— START SELECTED TEXT —

Take an example where you lease a car, but the rental company keeps the right to swap it for another car at any time, does that mean they actually will? May be not, unless you have got something fancy, and they suddenly realize they can make more money renting it to someone else. The same logic applies to business leases. A supplier might technically have the right to replace an asset, but if doing so is a headache, expensive, or just impractical, it’s nothing more than legal jargon.

Let us take the example of a manufacturing firm that leased a precision CNC machine—a behemoth of a thing, custom-programmed to produce aerospace components with microscopic tolerances. The supplier had a neatly worded contract stating they could replace the machine with another “equivalent” unit if necessary. But question may arise in this context: How many suppliers keep an extra multi-million-dollar precision machine just sitting in the backroom, waiting to be swapped? they do not. Even if they did, the new machine would require weeks of reprogramming, recalibration, and operator retraining a logistical nightmare. So, while the contract suggested flexibility, reality said otherwise. That CNC machine was, for all intents and purposes, an identified asset. Lease is recognized.

Now, let’s think other way round. What if substitution is actually possible? Picture a national logistics company leasing GPS-enabled delivery trucks from a fleet provider. If one truck breaks down, another can be deployed within hours, with minimal disruption. The supplier benefits financially by optimizing vehicle utilization, and the lessee never has control over a specific truck—just access to a working fleet. In this case, substitution is both practical and economically beneficial, meaning there’s no lease to recognize.

But here’s where things get more complex: what if substitution could happen but there’s no proof that it ever does? I once came across a contract for a company using high-security data servers in a third-party facility. The supplier retained the right to replace the servers whenever they wanted, but did they ever? No one could say. There were no records of past substitutions, no transparency around the process, and no reason to believe the supplier would willingly swap an expensive, fully operational server for fun. In cases like this, the accounting standards say: “If you can’t verify it, assume it doesn’t happen.” And that means lease recognition.

So, if we look at the outcomes of the above, a contractual right to substitute means nothing unless it is actually enforceable and beneficial. If a supplier would lose money or face operational chaos by exercising it, they would not. If the lessee cannot even tell whether it happens, the default assumption is that it doesn’t. And if common sense implies that replacing a one-of-a-kind, highly specialized asset that is nearly impossible, because the numbers on the balance sheet should reflect reality, not legal fiction.

— END SELECTED TEXT —

▶ WHAT IS EXPECTED:
Retype the stretch of the lease substitution passage from "Take an example" through "than legal jargon.".

— START MATERIAL PROVIDED —

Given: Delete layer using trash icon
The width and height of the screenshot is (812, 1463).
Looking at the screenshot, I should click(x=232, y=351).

— END MATERIAL PROVIDED —
— START MATERIAL PROVIDED —

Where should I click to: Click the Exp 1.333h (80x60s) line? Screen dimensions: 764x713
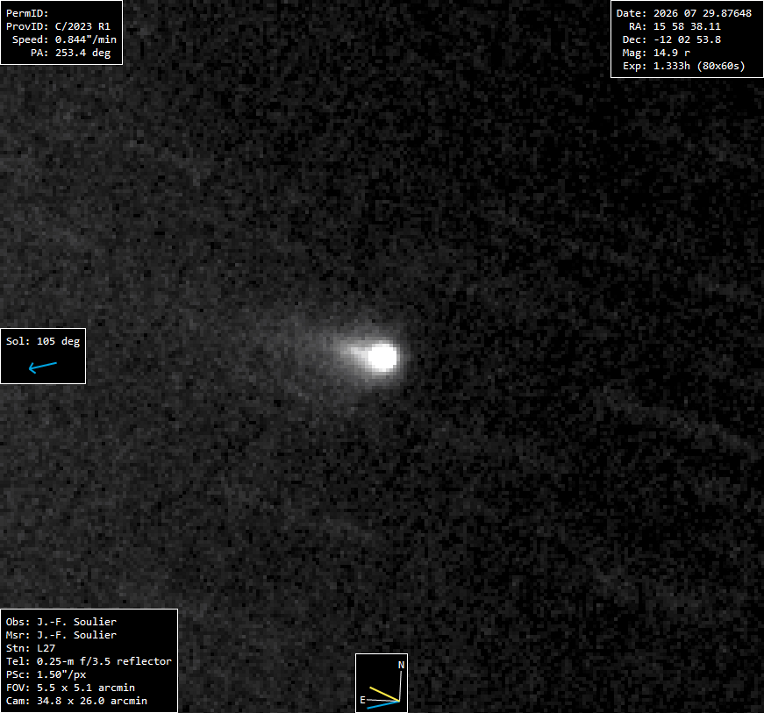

— END MATERIAL PROVIDED —

▶ OUTPUT:
Take an example where you lease a car, but the rental company keeps the right to swap it for another car at any time, does that mean they actually will? May be not, unless you have got something fancy, and they suddenly realize they can make more money renting it to someone else. The same logic applies to business leases. A supplier might technically have the right to replace an asset, but if doing so is a headache, expensive, or just impractical, it’s nothing more than legal jargon.